--- Task goal ---
Out of the records below, copy all lines in which the word "icon" occurs.

Dataset entries
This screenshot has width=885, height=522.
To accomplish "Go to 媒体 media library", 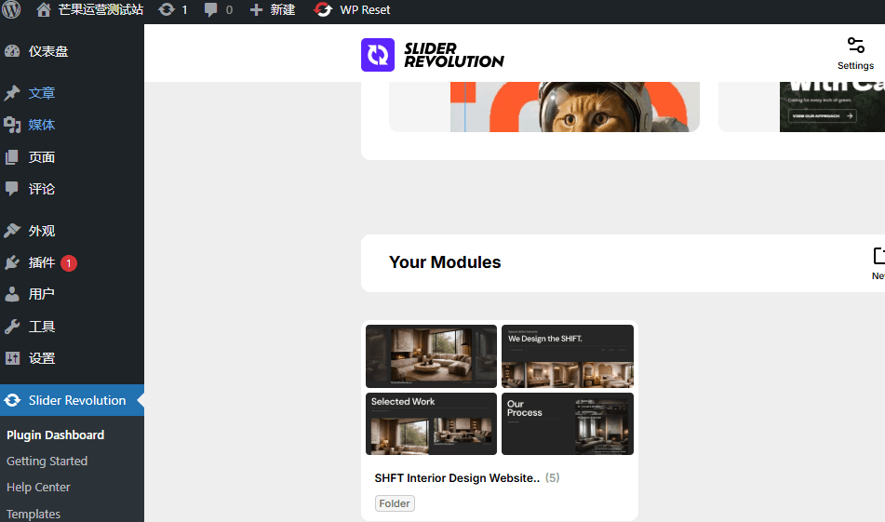I will [x=42, y=125].
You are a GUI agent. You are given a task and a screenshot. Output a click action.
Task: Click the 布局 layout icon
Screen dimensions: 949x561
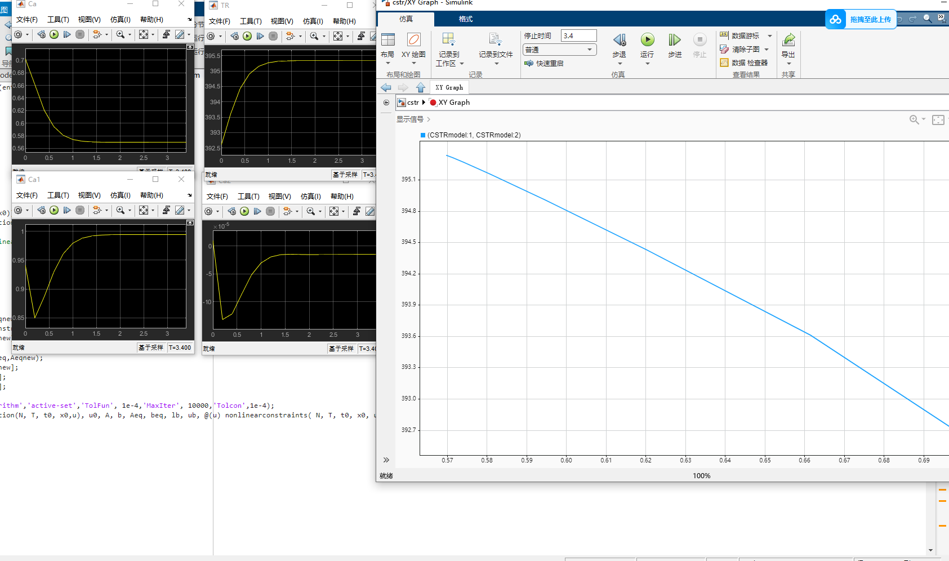coord(387,40)
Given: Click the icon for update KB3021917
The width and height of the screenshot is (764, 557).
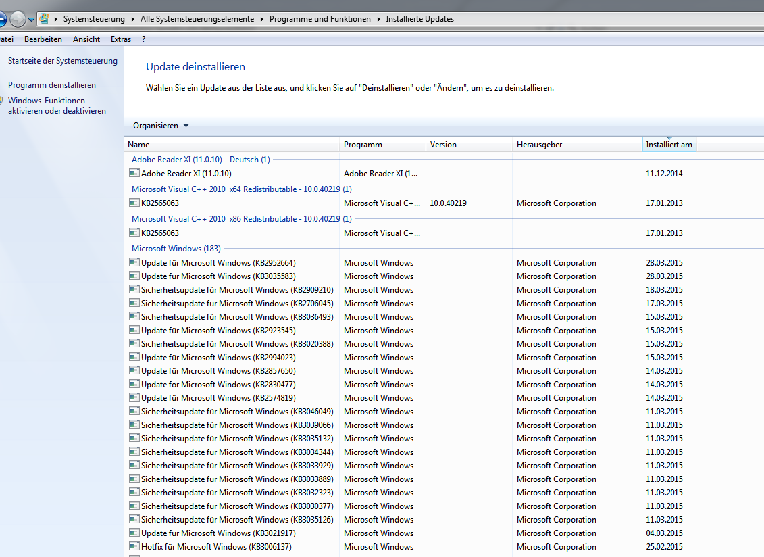Looking at the screenshot, I should tap(134, 533).
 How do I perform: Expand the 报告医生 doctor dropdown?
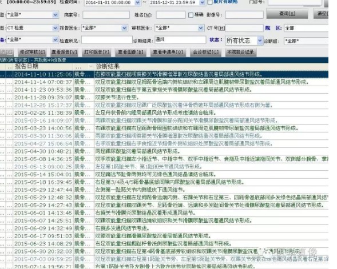(124, 28)
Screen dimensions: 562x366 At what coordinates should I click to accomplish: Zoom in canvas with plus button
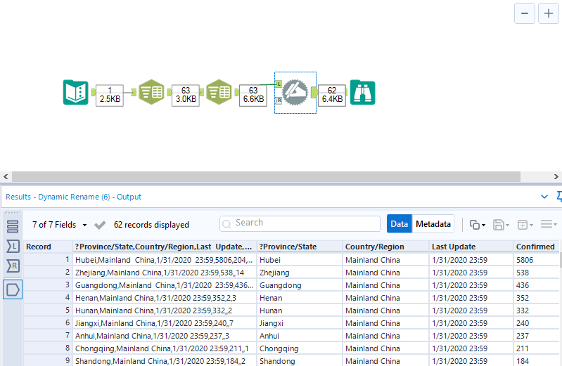549,13
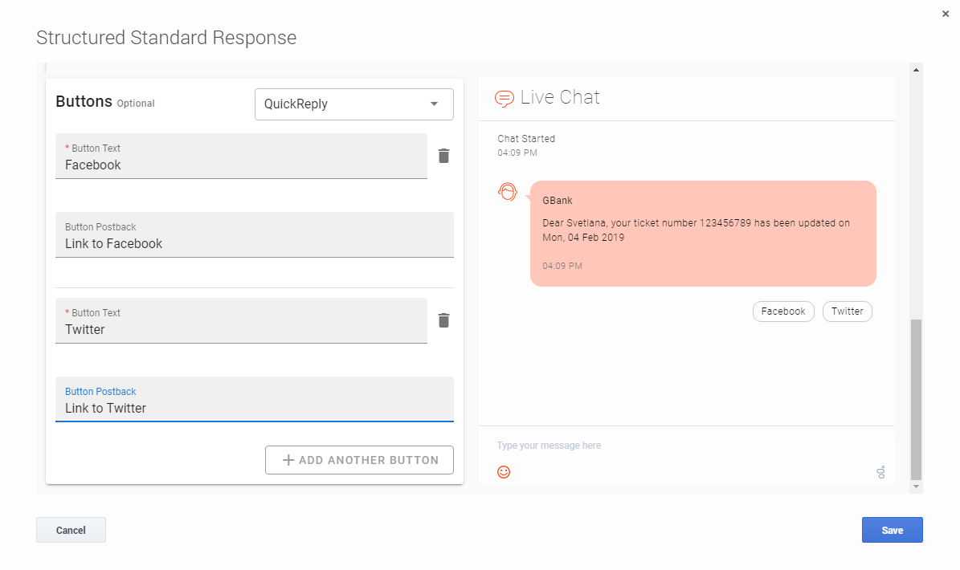
Task: Edit the Facebook Button Text field
Action: 241,165
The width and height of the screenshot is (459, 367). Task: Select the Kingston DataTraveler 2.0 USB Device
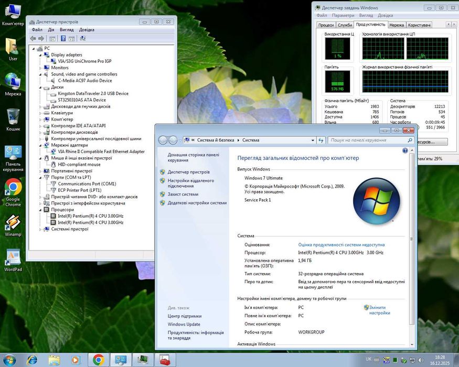(93, 94)
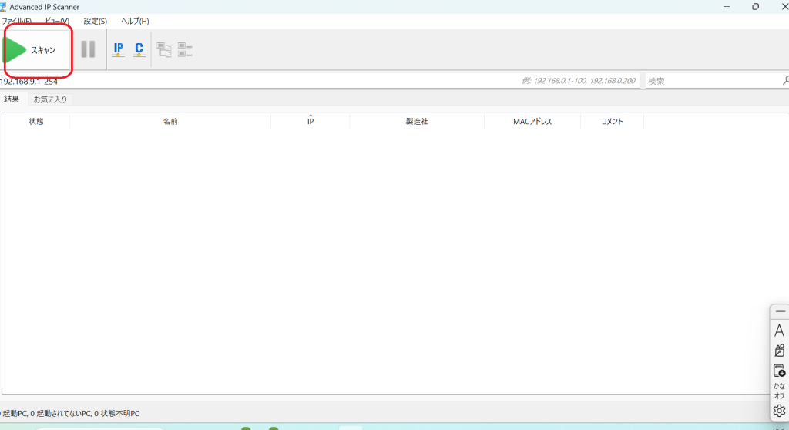Screen dimensions: 789x430
Task: Toggle the IME input mode A
Action: click(779, 331)
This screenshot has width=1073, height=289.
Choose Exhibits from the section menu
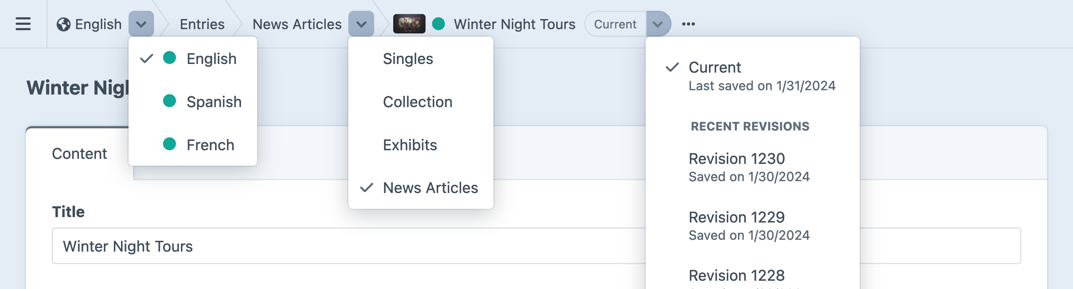point(410,145)
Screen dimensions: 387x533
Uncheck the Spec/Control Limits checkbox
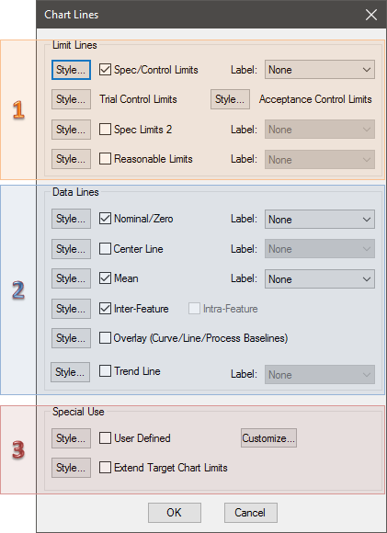(105, 70)
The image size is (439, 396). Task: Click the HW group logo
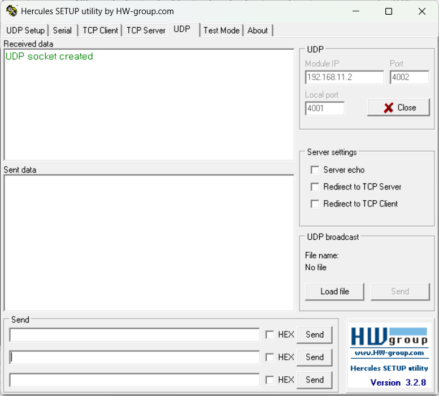(389, 337)
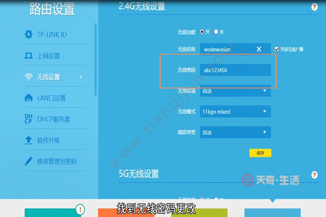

--- Solution ---
Task: Click the 布局 layout icon
Given: Click the icon for update KB3021917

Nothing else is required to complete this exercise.